[EXERCISE] Render every line of the listing below as a numbered list, skipping blank lines. Leave the pictures out of your answer.

** start LISTED RECORDS **

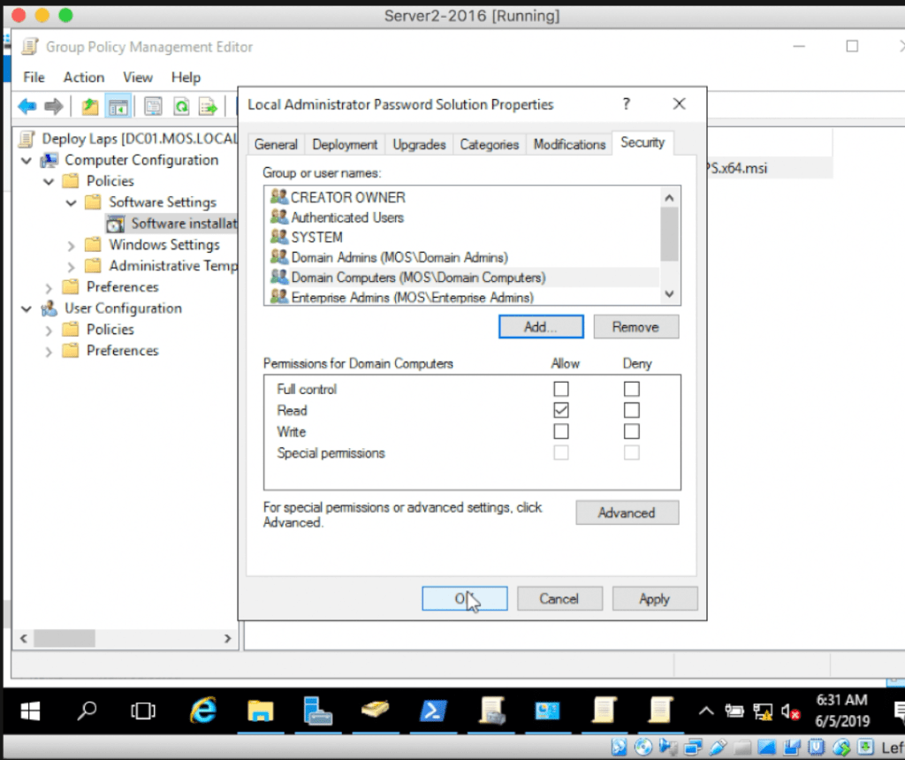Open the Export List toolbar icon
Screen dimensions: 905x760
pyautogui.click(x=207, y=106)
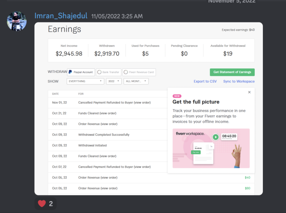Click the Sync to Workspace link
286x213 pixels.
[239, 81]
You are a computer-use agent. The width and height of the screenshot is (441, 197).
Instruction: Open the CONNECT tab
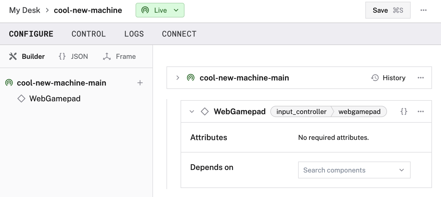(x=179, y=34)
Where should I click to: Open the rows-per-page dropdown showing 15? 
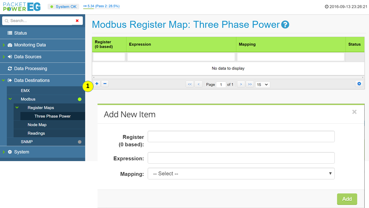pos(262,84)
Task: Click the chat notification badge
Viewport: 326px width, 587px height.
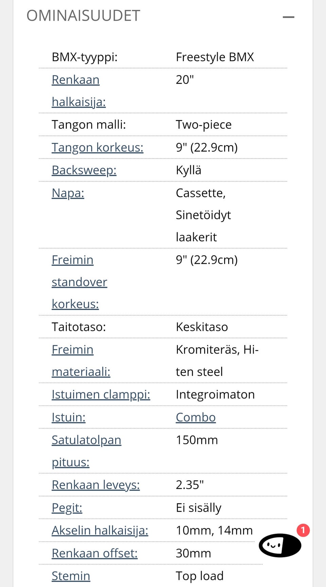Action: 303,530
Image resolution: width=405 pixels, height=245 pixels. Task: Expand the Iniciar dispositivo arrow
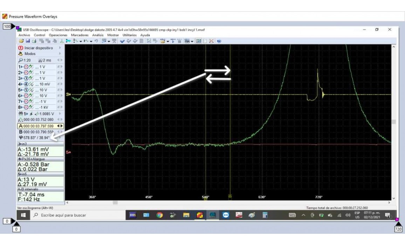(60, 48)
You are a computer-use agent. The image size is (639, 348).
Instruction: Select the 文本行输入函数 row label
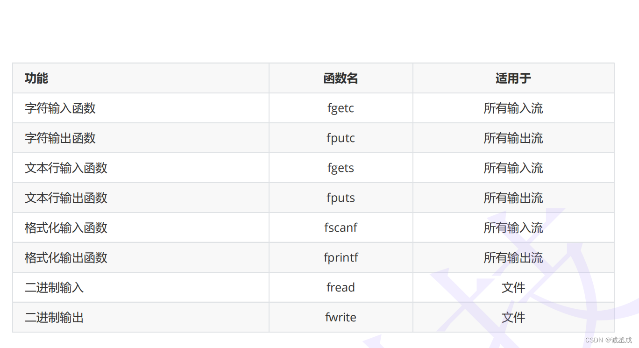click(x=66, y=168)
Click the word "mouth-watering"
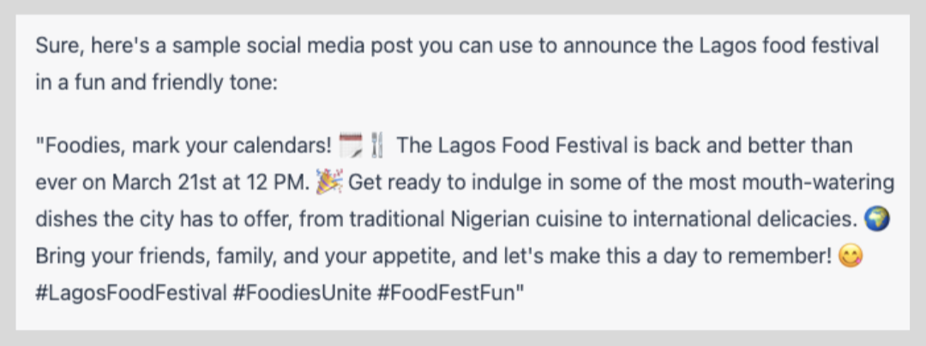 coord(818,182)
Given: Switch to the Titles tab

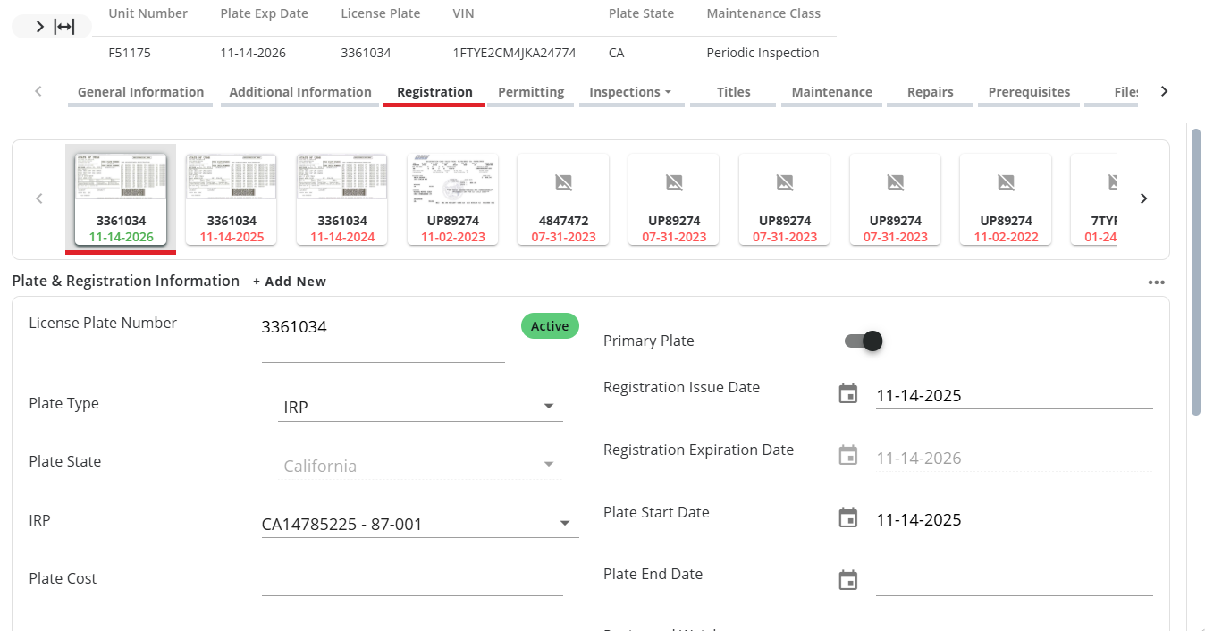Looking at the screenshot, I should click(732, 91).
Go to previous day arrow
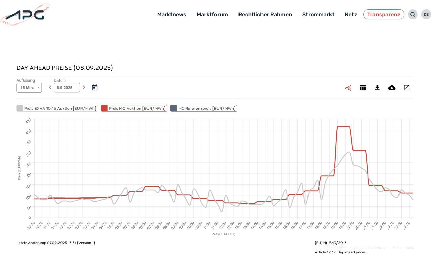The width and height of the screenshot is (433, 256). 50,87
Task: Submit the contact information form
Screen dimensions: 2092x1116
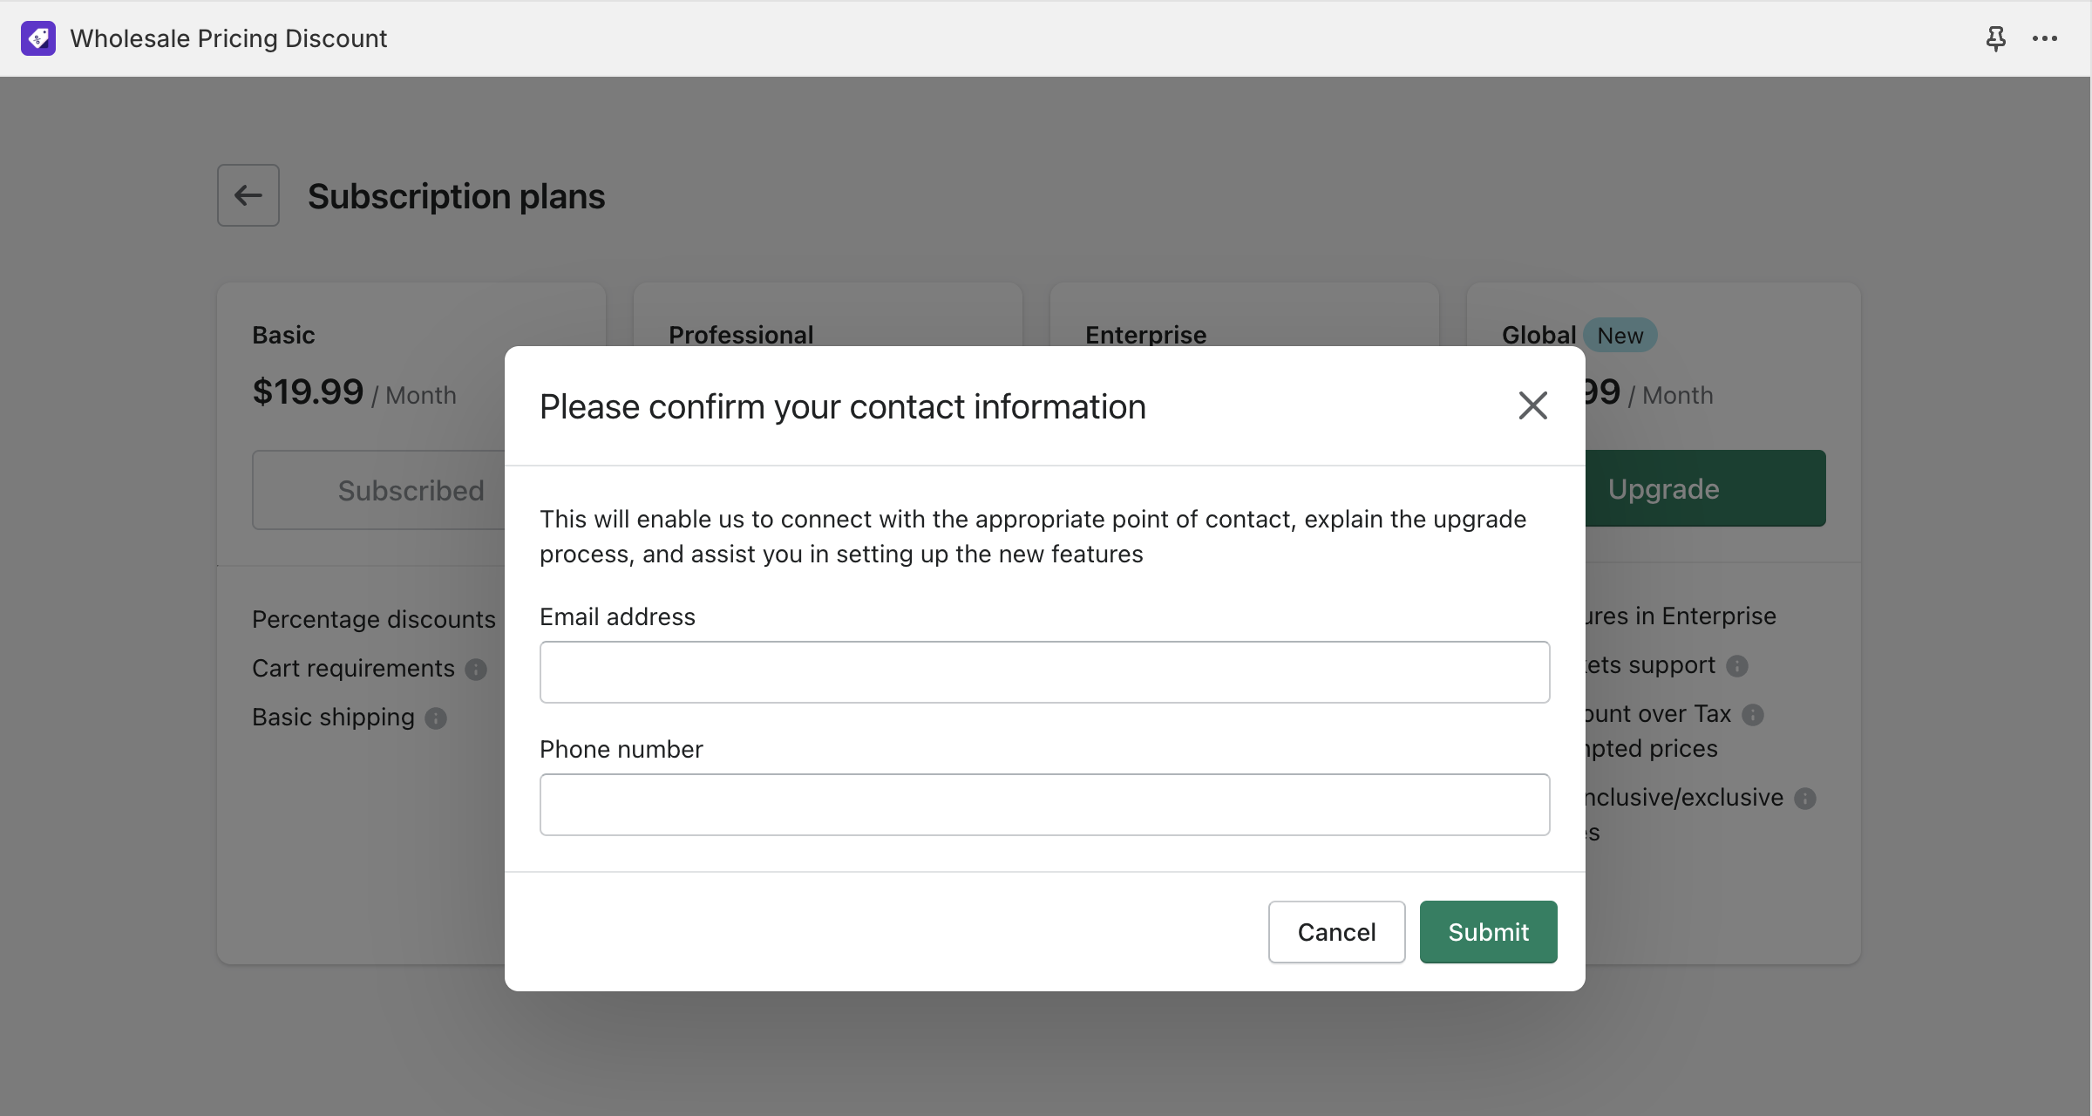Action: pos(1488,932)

** end LISTED RECORDS **

[FINISHED EXERCISE]
1. Open the Export List toolbar icon
2. Screen dimensions: 905x760
3. pyautogui.click(x=207, y=106)
4. Click the Sync to Workspace link
5. 286x213 pixels.
6. [239, 81]
7. You are a computer-use agent. The width and height of the screenshot is (441, 197).
8. Instruction: Open the CONNECT tab
9. (x=179, y=34)
10. Where should I click to: Open the rows-per-page dropdown showing 15? 
11. pos(262,84)
12. Task: Click the chat notification badge
13. Viewport: 326px width, 587px height.
14. Action: 303,530
15. Image resolution: width=405 pixels, height=245 pixels. Task: Expand the Iniciar dispositivo arrow
16. (60, 48)
17. You are a computer-use agent. The image size is (639, 348).
18. Instruction: Select the 文本行输入函数 row label
19. click(x=66, y=168)
20. Click the word "mouth-watering"
21.  coord(818,182)
22. Given: Switch to the Titles tab
23. Looking at the screenshot, I should click(732, 91).
24. Go to previous day arrow
25. The width and height of the screenshot is (433, 256). 50,87
26. Task: Submit the contact information form
27. Screen dimensions: 2092x1116
28. Action: pos(1488,932)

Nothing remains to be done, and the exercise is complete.